*Exercise details*:
Transcribe the complete listing exactly.
==========
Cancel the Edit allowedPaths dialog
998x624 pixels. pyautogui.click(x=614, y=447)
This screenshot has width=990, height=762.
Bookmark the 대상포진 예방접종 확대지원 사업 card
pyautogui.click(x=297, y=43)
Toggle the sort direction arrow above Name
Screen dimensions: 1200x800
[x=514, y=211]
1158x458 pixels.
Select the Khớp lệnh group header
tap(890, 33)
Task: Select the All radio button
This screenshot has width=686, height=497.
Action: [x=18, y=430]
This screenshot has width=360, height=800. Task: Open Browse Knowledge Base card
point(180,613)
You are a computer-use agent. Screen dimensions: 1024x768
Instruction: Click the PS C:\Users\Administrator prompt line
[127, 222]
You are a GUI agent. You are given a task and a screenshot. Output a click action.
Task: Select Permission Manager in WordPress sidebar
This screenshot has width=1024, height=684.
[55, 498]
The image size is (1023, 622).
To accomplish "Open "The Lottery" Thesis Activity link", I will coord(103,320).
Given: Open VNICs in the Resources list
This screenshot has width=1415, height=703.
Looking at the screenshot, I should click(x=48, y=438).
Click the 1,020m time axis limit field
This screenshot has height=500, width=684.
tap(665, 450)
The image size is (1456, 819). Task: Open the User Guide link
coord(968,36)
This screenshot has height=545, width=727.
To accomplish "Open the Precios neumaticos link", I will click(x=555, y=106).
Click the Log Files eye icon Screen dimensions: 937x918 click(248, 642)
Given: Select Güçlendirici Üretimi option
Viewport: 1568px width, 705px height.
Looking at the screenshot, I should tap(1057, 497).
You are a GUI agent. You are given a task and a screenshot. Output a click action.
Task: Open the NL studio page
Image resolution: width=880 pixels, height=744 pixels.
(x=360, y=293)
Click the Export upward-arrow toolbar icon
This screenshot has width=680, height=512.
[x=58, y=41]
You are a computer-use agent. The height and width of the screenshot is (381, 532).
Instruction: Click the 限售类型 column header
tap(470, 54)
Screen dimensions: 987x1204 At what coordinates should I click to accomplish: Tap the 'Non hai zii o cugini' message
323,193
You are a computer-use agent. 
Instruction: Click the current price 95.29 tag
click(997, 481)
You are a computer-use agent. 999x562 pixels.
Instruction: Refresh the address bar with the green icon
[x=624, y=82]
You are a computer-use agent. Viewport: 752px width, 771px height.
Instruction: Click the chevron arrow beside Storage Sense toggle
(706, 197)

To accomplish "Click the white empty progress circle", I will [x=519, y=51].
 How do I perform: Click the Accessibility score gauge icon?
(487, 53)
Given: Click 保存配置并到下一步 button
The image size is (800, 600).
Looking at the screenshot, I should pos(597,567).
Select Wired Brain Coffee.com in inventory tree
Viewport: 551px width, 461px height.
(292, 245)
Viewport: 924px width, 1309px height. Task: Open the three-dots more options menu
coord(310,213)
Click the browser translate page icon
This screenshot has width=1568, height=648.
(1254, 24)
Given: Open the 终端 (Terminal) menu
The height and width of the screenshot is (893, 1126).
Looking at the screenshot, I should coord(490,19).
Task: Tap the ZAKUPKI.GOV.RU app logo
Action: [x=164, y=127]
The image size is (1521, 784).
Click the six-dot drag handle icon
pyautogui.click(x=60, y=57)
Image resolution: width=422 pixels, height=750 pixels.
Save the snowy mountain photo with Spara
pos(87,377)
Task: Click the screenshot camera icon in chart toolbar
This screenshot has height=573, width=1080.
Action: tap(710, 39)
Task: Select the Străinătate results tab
==========
*Response to the task*:
Cancel the Edit allowedPaths dialog
998x624 pixels. pyautogui.click(x=614, y=447)
This screenshot has width=990, height=762.
Bookmark the 대상포진 예방접종 확대지원 사업 card
pyautogui.click(x=297, y=43)
Toggle the sort direction arrow above Name
Screen dimensions: 1200x800
[x=514, y=211]
1158x458 pixels.
Select the Khớp lệnh group header
tap(890, 33)
Task: Select the All radio button
This screenshot has width=686, height=497.
Action: [x=18, y=430]
This screenshot has width=360, height=800. Task: Open Browse Knowledge Base card
point(180,613)
You are a computer-use agent. Screen dimensions: 1024x768
Instruction: Click the PS C:\Users\Administrator prompt line
[127, 222]
You are a GUI agent. You are given a task and a screenshot. Output a click action.
Task: Select Permission Manager in WordPress sidebar
This screenshot has width=1024, height=684.
[55, 498]
The image size is (1023, 622).
To accomplish "Open "The Lottery" Thesis Activity link", I will coord(103,320).
Given: Open VNICs in the Resources list
This screenshot has width=1415, height=703.
Looking at the screenshot, I should click(x=48, y=438).
Click the 1,020m time axis limit field
This screenshot has height=500, width=684.
tap(665, 450)
The image size is (1456, 819). Task: Open the User Guide link
coord(968,36)
This screenshot has height=545, width=727.
To accomplish "Open the Precios neumaticos link", I will click(x=555, y=106).
Click the Log Files eye icon Screen dimensions: 937x918 click(248, 642)
Given: Select Güçlendirici Üretimi option
Viewport: 1568px width, 705px height.
Looking at the screenshot, I should tap(1057, 497).
You are a GUI agent. You are given a task and a screenshot. Output a click action.
Task: Open the NL studio page
Image resolution: width=880 pixels, height=744 pixels.
(x=360, y=293)
Click the Export upward-arrow toolbar icon
This screenshot has width=680, height=512.
[x=58, y=41]
You are a computer-use agent. The height and width of the screenshot is (381, 532).
Instruction: Click the 限售类型 column header
tap(470, 54)
Screen dimensions: 987x1204 At what coordinates should I click to accomplish: Tap the 'Non hai zii o cugini' message
323,193
You are a computer-use agent. 
Instruction: Click the current price 95.29 tag
click(997, 481)
You are a computer-use agent. 999x562 pixels.
Instruction: Refresh the address bar with the green icon
[x=624, y=82]
You are a computer-use agent. Viewport: 752px width, 771px height.
Instruction: Click the chevron arrow beside Storage Sense toggle
(706, 197)

To accomplish "Click the white empty progress circle", I will [x=519, y=51].
 How do I perform: Click the Accessibility score gauge icon?
(487, 53)
Given: Click 保存配置并到下一步 button
The image size is (800, 600).
Looking at the screenshot, I should pos(597,567).
Select Wired Brain Coffee.com in inventory tree
Viewport: 551px width, 461px height.
(292, 245)
Viewport: 924px width, 1309px height. Task: Open the three-dots more options menu
coord(310,213)
Click the browser translate page icon
This screenshot has width=1568, height=648.
(1254, 24)
Given: Open the 终端 (Terminal) menu
The height and width of the screenshot is (893, 1126).
Looking at the screenshot, I should coord(490,19).
Task: Tap the ZAKUPKI.GOV.RU app logo
Action: [x=164, y=127]
The image size is (1521, 784).
Click the six-dot drag handle icon
pyautogui.click(x=60, y=57)
Image resolution: width=422 pixels, height=750 pixels.
Save the snowy mountain photo with Spara
pos(87,377)
Task: Click the screenshot camera icon in chart toolbar
This screenshot has height=573, width=1080.
Action: tap(710, 39)
Task: Select the Străinătate results tab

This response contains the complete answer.